** START Extracted records **

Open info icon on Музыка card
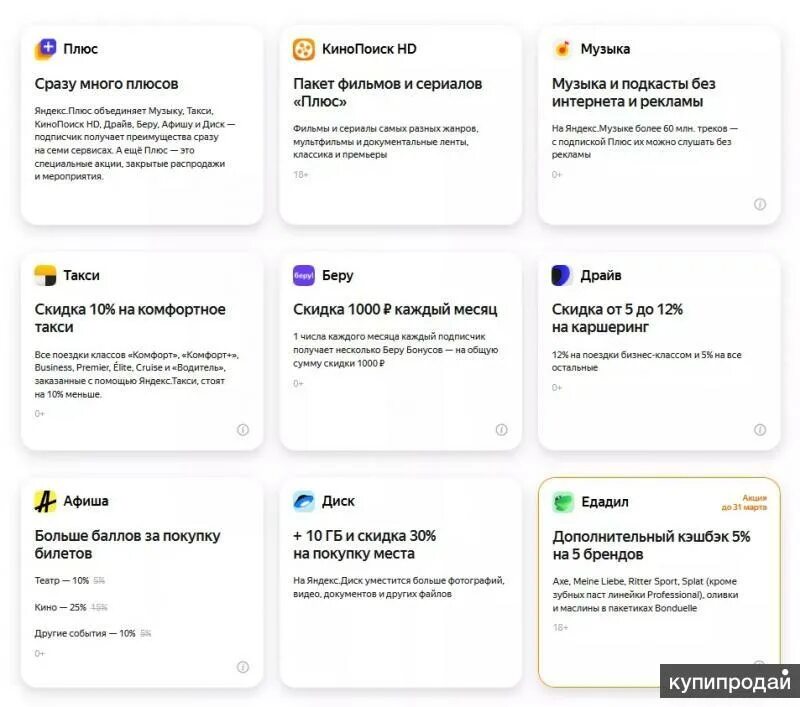 (x=760, y=204)
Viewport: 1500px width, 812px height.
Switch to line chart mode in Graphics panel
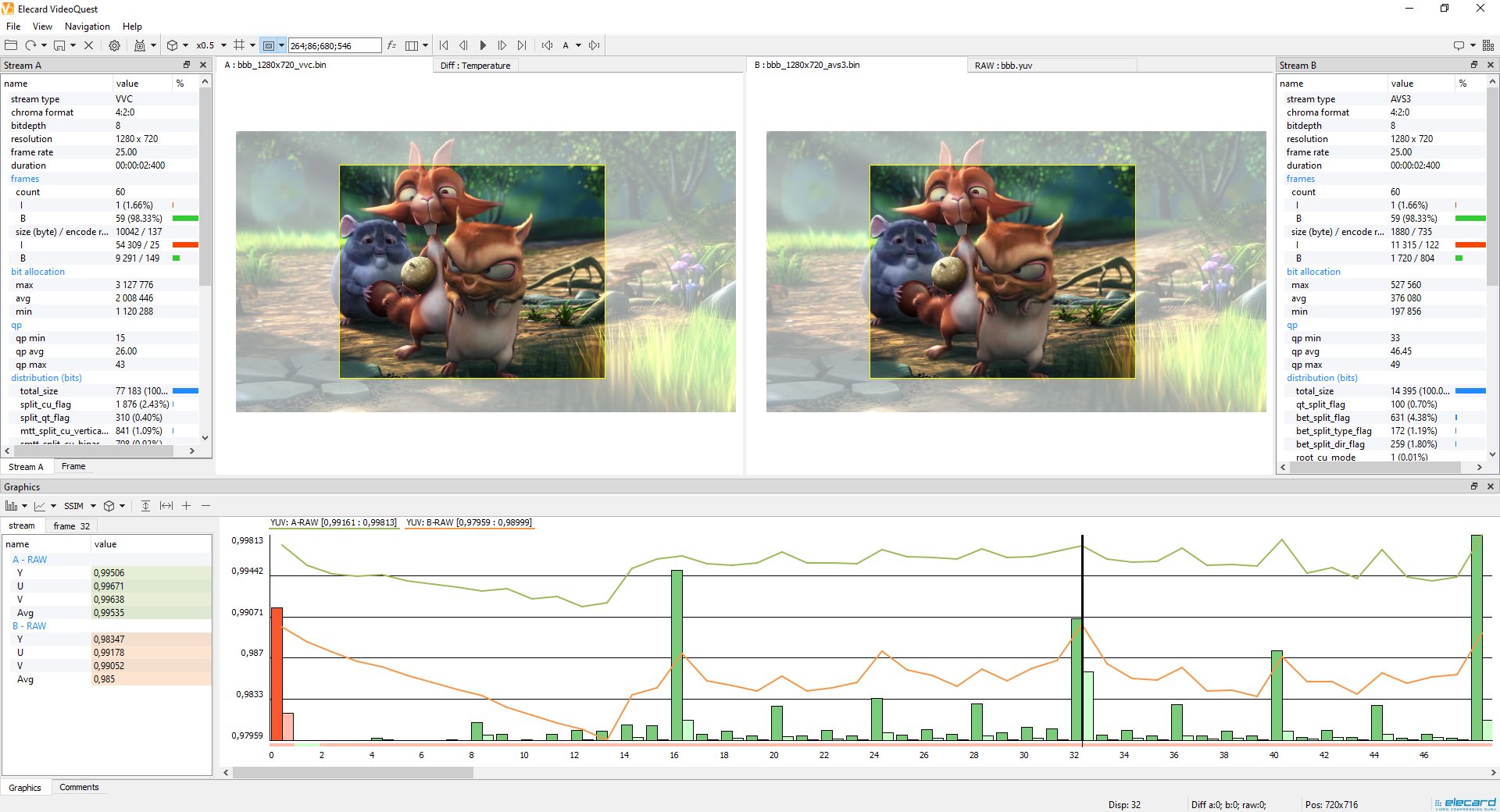40,506
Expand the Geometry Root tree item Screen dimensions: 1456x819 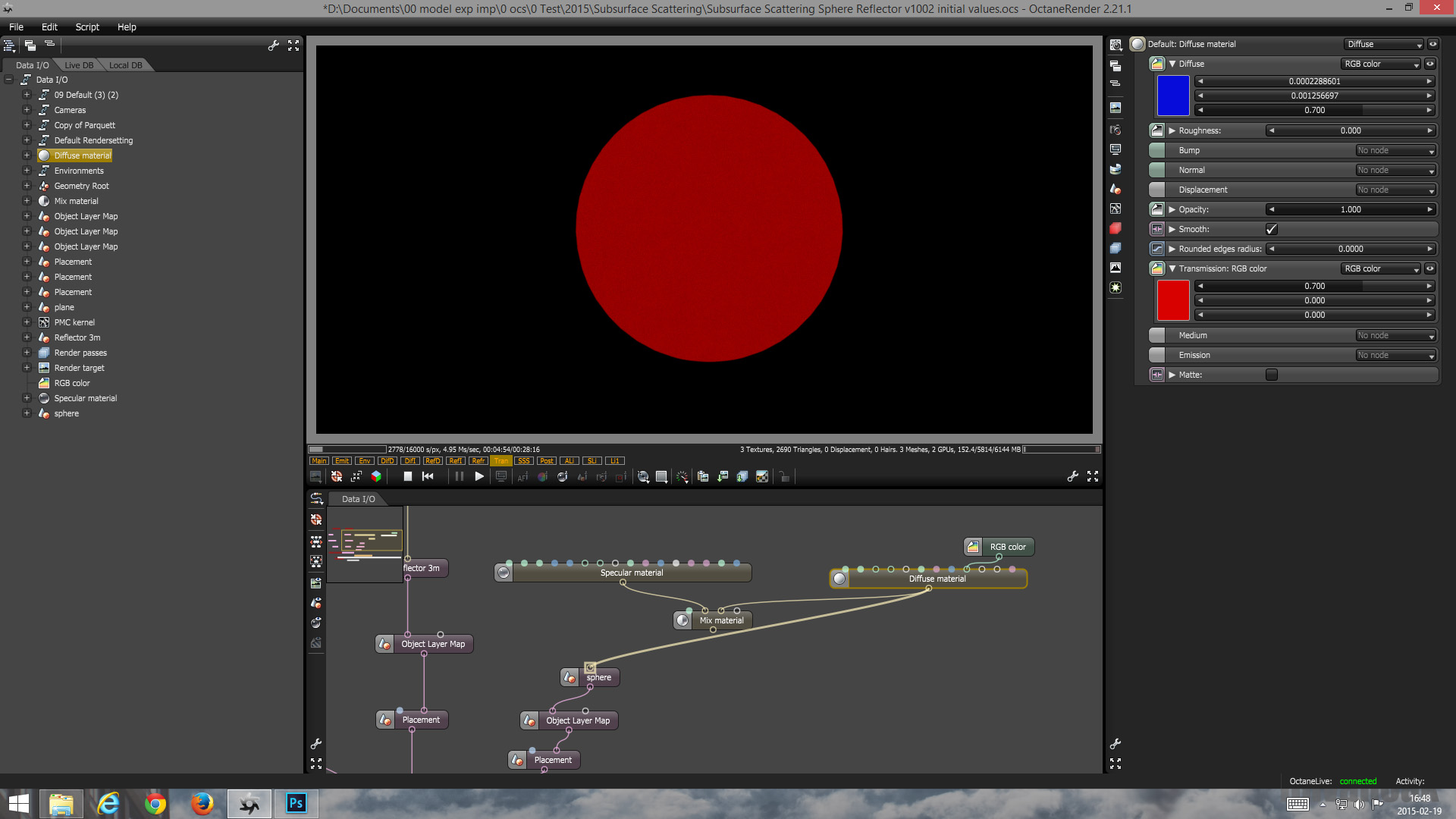click(27, 186)
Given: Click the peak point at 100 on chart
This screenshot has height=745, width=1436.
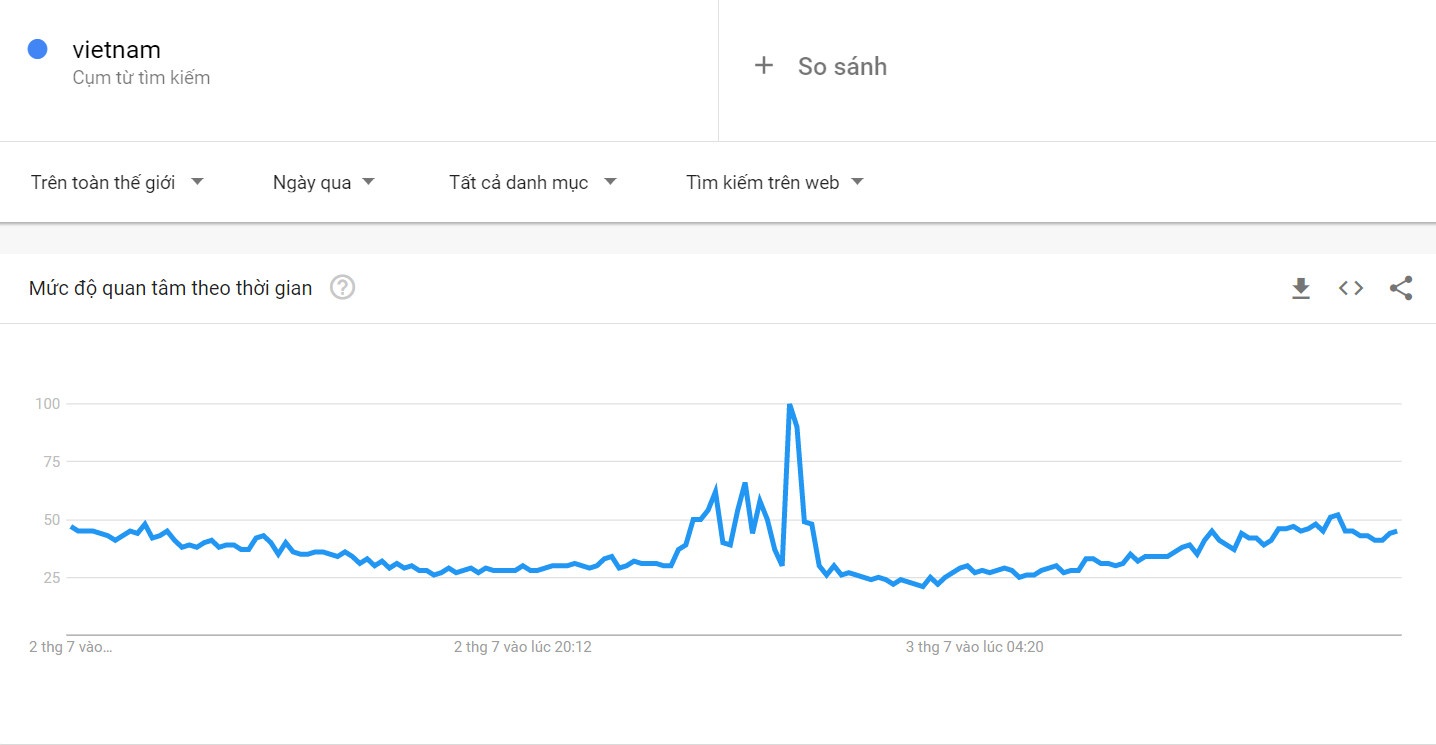Looking at the screenshot, I should pyautogui.click(x=789, y=405).
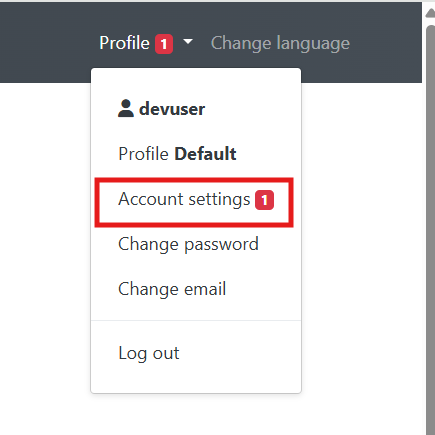Screen dimensions: 435x435
Task: Click the bold Default profile name
Action: [205, 154]
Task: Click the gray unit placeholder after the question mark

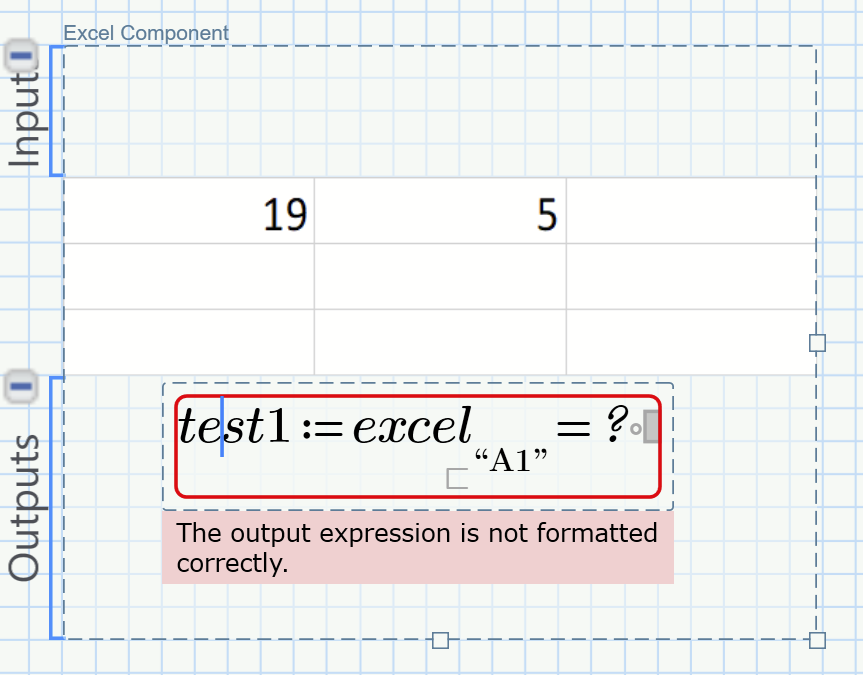Action: (650, 429)
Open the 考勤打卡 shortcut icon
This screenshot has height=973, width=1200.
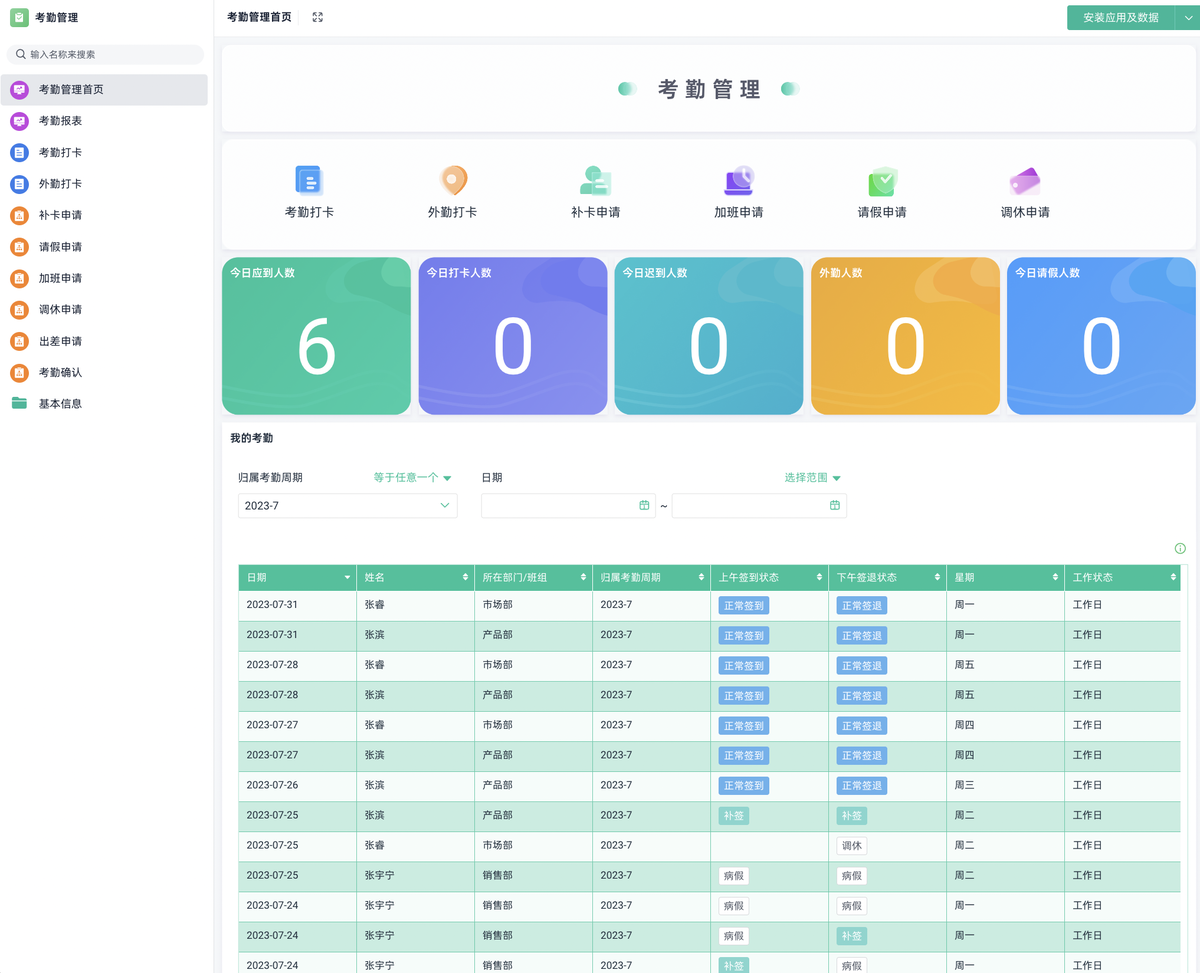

** END Extracted records **

[Task objective]:
Substitute "app icon" for "shortcut icon" in the part that opens with the line containing "Task: Click the gray" and runs through the end of the rows, keeping everything else the same. Give back only those lines, and leave the pictures out.

[Answer for this exercise]:
Task: Click the gray unit placeholder after the question mark

Action: (650, 429)
Open the 考勤打卡 app icon
This screenshot has height=973, width=1200.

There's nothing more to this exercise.